Office of the President
Dr. Patrick T. Harker is the 26th president of the University of Delaware. He also serves as professor of business administration in the Alfred Lerner College of Business and Economics and professor of civil and environmental engineering in the College of Engineering.
Coast Day 2010
Cannon Lab, Lewes
October 3, 2010
Welcome to Coast Day 2010! I thank Dean Targett, the entire college, and Delaware Sea Grant for putting on such terrific celebration year after year.
2010 marks the 40th anniversary of what is now the College of Earth, Ocean, and Environment. I want to congratulate everyone associated with the college for 40 years of science, research, and action on behalf of our marine and coastal resources—not just here in Delaware but, truly, around the world. Could we give them a round of applause?
There’s at least one new guest at today’s celebration—all 400 feet of her. Our campus-powering wind turbine is such a terrific example of Delaware’s commitment to leading this nation toward a sustainable-energy future.
And “leading” really has been our mission this year.

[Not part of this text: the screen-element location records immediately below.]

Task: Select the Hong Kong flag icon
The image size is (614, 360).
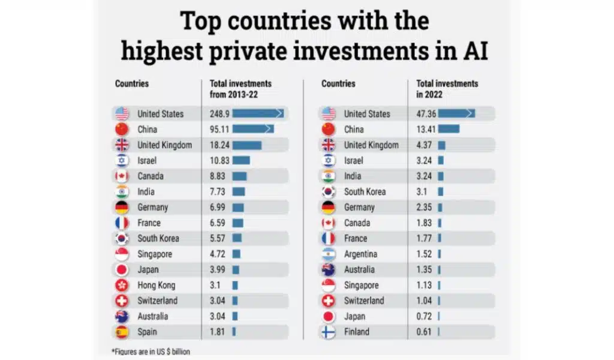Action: tap(122, 285)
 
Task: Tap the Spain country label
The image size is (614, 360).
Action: tap(148, 332)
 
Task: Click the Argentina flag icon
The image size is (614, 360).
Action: tap(328, 254)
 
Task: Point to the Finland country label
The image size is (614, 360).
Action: tap(356, 332)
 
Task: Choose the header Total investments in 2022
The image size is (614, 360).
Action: tap(447, 89)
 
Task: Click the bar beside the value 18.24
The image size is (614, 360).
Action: tap(247, 145)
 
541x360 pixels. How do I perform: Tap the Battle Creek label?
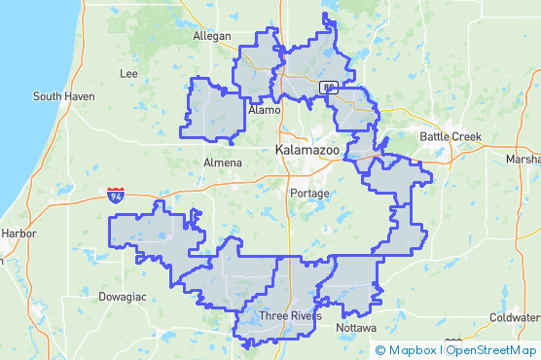pos(451,136)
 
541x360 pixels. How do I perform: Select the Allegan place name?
pos(212,36)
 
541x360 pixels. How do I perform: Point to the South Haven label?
pos(61,96)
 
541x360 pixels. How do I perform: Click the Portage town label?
pos(310,194)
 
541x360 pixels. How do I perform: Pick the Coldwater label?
pos(515,317)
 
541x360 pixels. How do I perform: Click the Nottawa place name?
pos(356,328)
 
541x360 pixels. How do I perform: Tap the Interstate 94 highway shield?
pos(116,196)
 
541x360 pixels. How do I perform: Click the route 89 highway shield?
pos(331,88)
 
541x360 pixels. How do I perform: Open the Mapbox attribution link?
pos(413,350)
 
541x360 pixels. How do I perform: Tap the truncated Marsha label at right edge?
pos(523,159)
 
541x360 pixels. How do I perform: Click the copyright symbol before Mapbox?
pos(380,350)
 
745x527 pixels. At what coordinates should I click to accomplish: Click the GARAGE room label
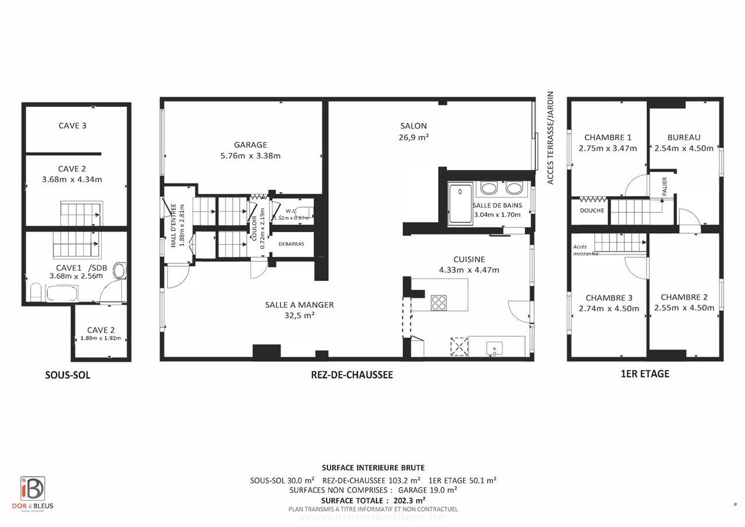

While the Deepwater Horizon was still gushing oil into the Gulf of Mexico, Dean Targett was helping convene the U.S. research community on response efforts. She later briefed Vice President Biden’s office on our biggest scientific challenges and the coordination of non-federal assets. Meanwhile, our underwater glider was in the Gulf gathering data on sea-surface temperatures to track oil flow and direction.
When a huge ice island cleaved from the Petermann Glacier in northern Greenland, it was this college that processed the raw data from the event. And it was UD Professor Andreas Muenchow whom Congress called on to weigh in on whether the event was related to climate change.
We’re on the vanguard of environmental science because we’re investing in it. Two new satellite-receiving stations—among just a handful on the East Coast—are giving us real-time data on land and ocean-surface conditions and atmospheric changes. Meanwhile, our global visualization lab integrates different data streams to give us a holistic—and incredibly realistic—look at exactly what’s going on in our ocean.
This sort of cutting-edge technology—and the breakthrough research that goes along with it—makes Delaware a critical resource for scientists across the country. And it makes this state one of the most watched places on the planet—literally and figuratively.
You’re in this mission with us. For nearly 20 years, as part of UD’s Citizen Monitoring Program, volunteers throughout the state have been collecting water samples from Delaware’s bays, rivers, streams, and wetlands to help us measure important water-quality characteristics. This data is just as important as what we get from satellite feeds and underwater robots. It gives us a great picture of the watershed’s health and helps us preserve an ecosystem I know we all cherish deeply.
And that’s our ultimate mission: to preserve this amazing landscape for generations to come. That’s what fuels our science, our research, our policy and practice. And that’s what brings us together today.
So I hope you eat well, learn a lot, and have a fantastic time.